= Beginning of Section =

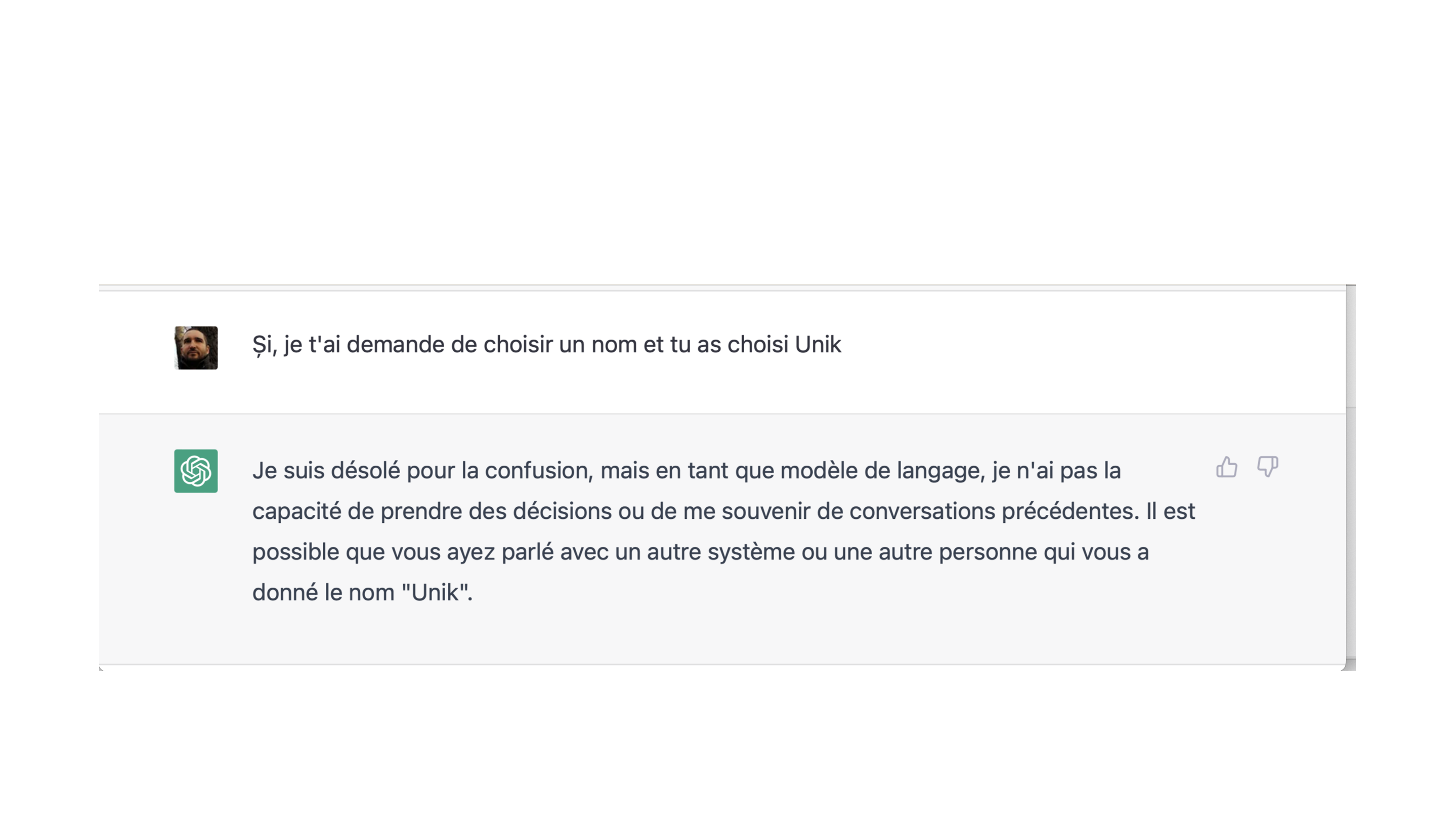Open the user's profile photo avatar
1456x818 pixels.
coord(196,348)
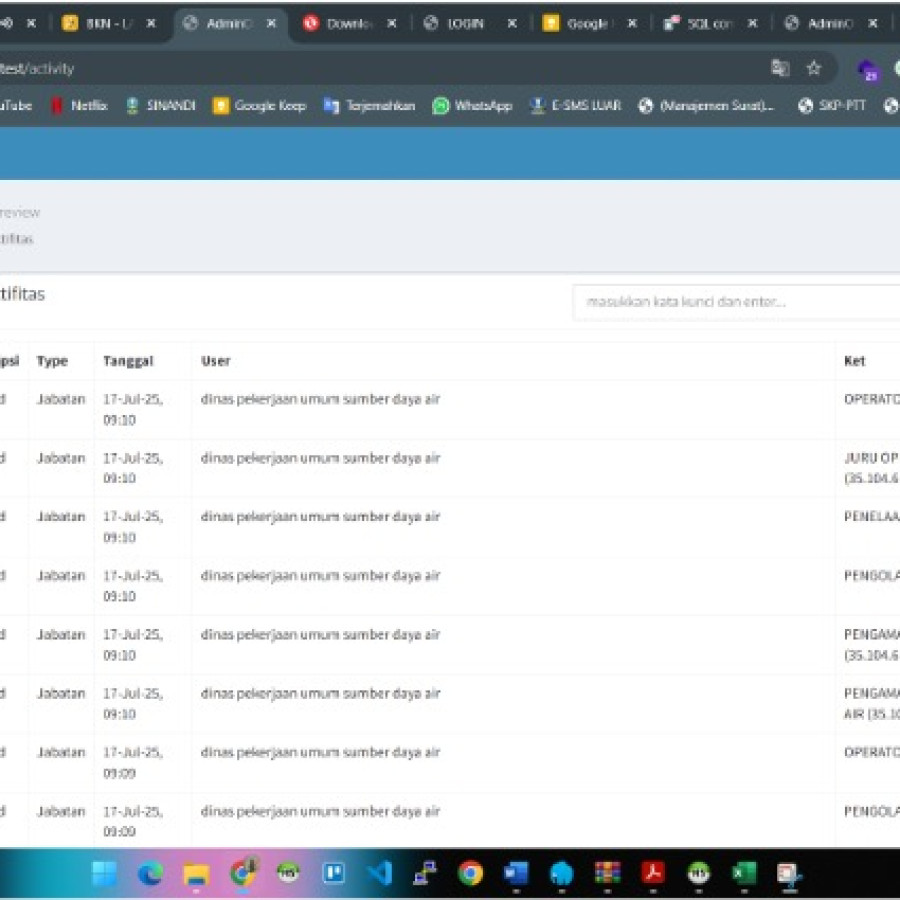Switch to the LOGIN browser tab

465,23
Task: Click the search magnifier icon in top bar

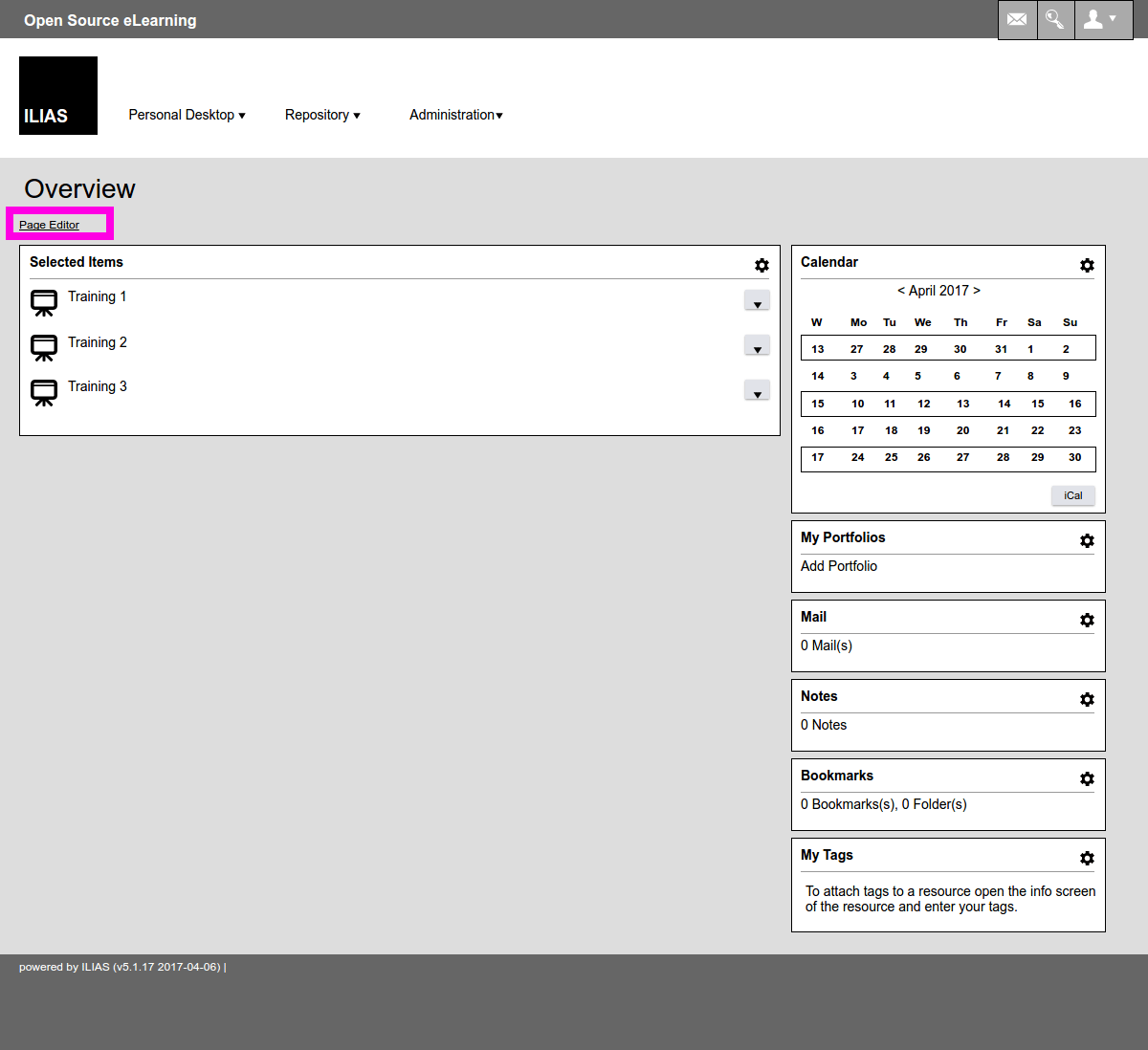Action: click(x=1055, y=19)
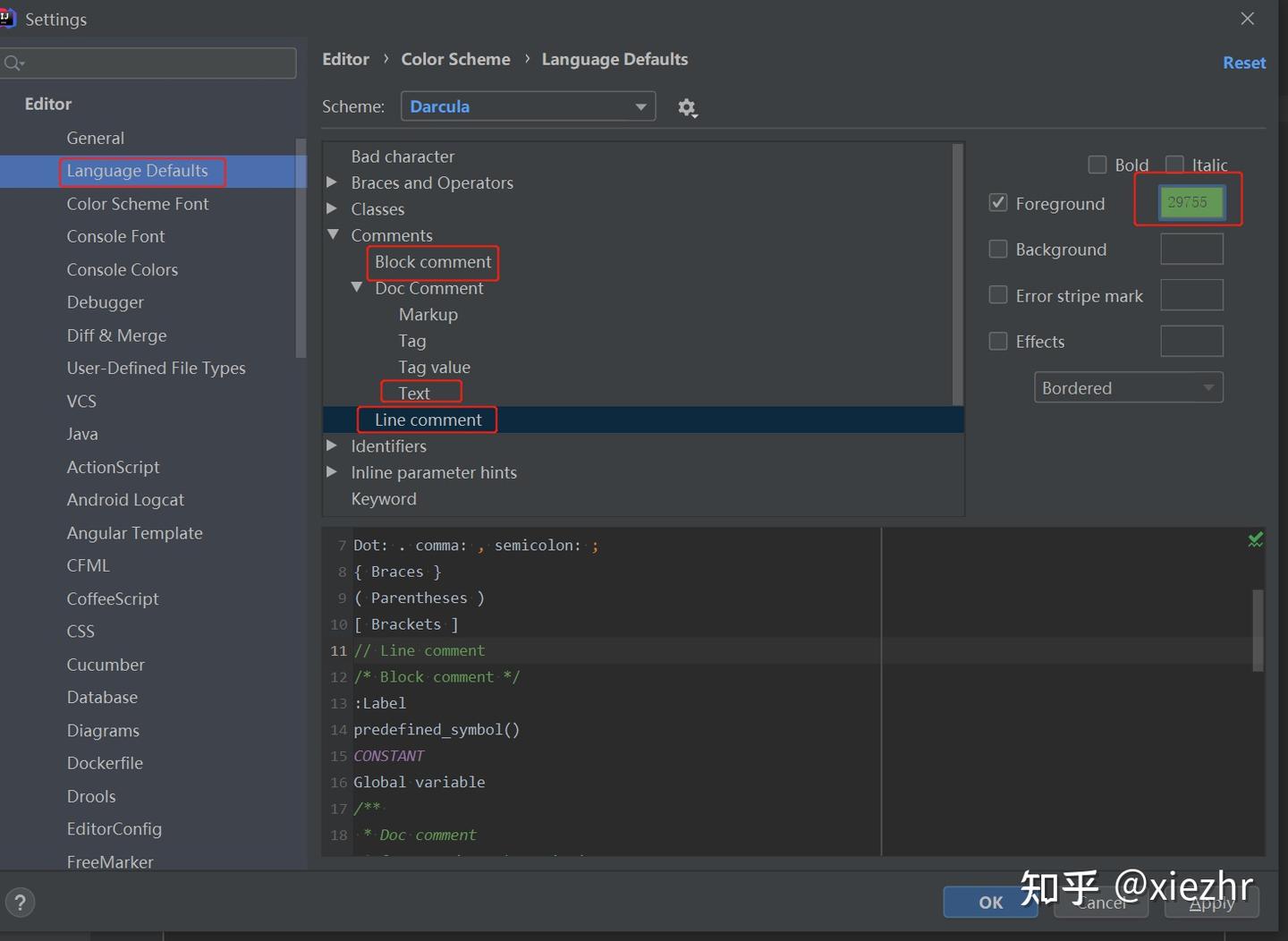The height and width of the screenshot is (941, 1288).
Task: Collapse the Comments tree node
Action: pyautogui.click(x=333, y=234)
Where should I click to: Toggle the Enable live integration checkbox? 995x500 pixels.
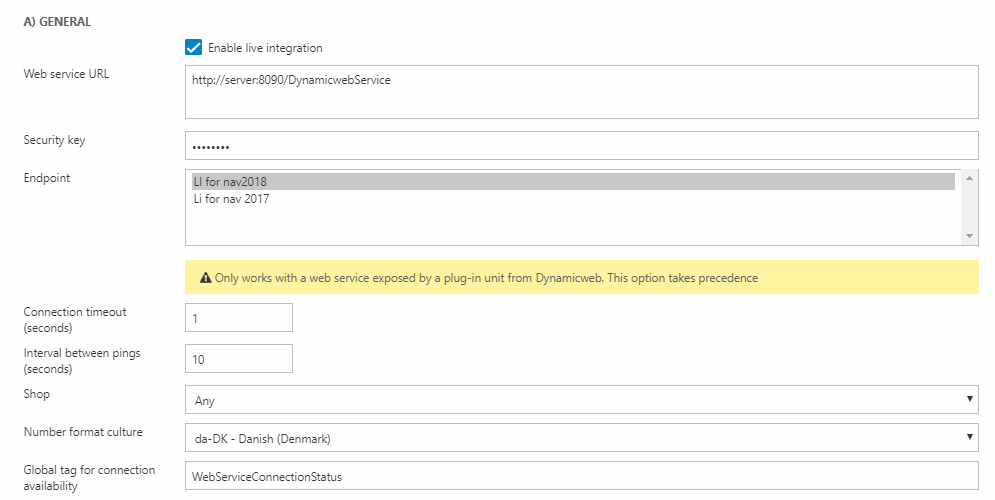click(x=194, y=47)
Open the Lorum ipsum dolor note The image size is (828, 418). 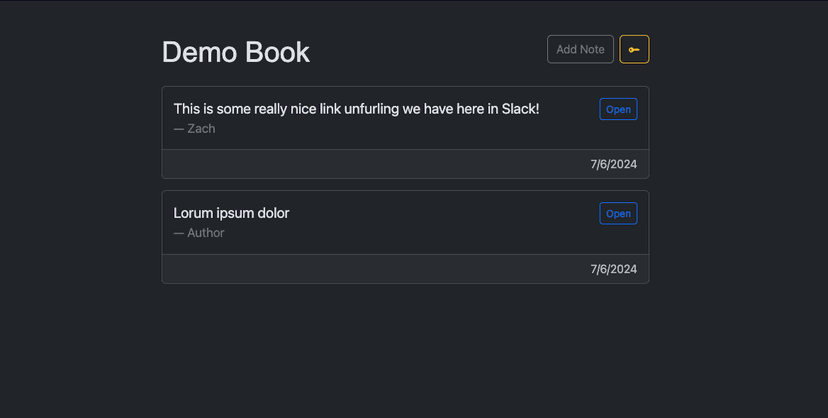[x=618, y=213]
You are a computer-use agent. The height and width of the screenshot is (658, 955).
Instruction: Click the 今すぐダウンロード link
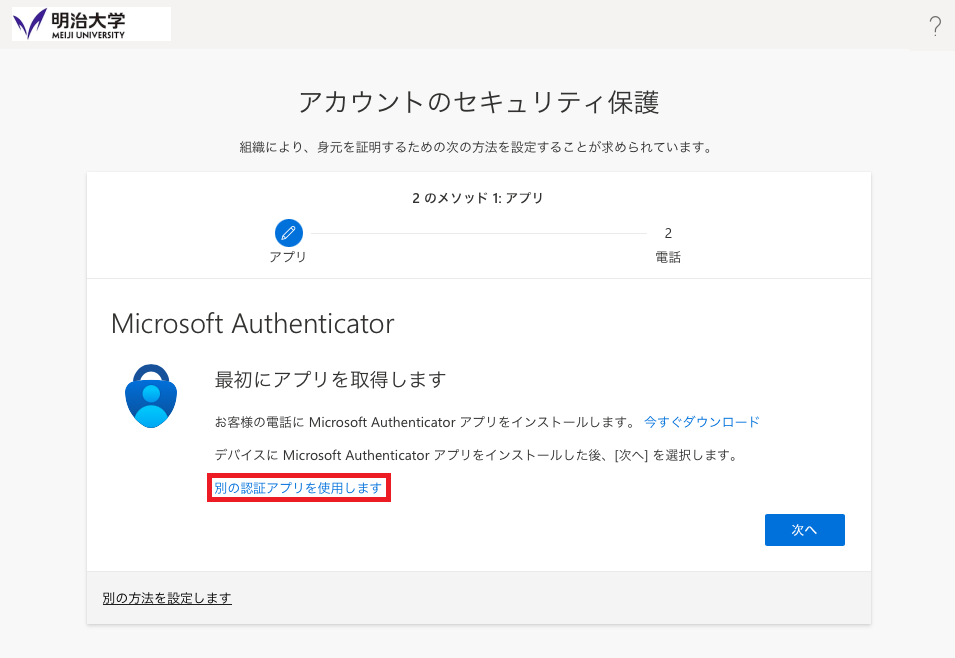click(x=702, y=422)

= End of Section =

Print again, word for word, every line from the line with "You are a computer-use" to the final line of the records, inclusive; skip the pictures.

Answer section:
You are a computer-use agent. The height and width of the screenshot is (658, 955).
Instruction: Click the 今すぐダウンロード link
click(x=702, y=422)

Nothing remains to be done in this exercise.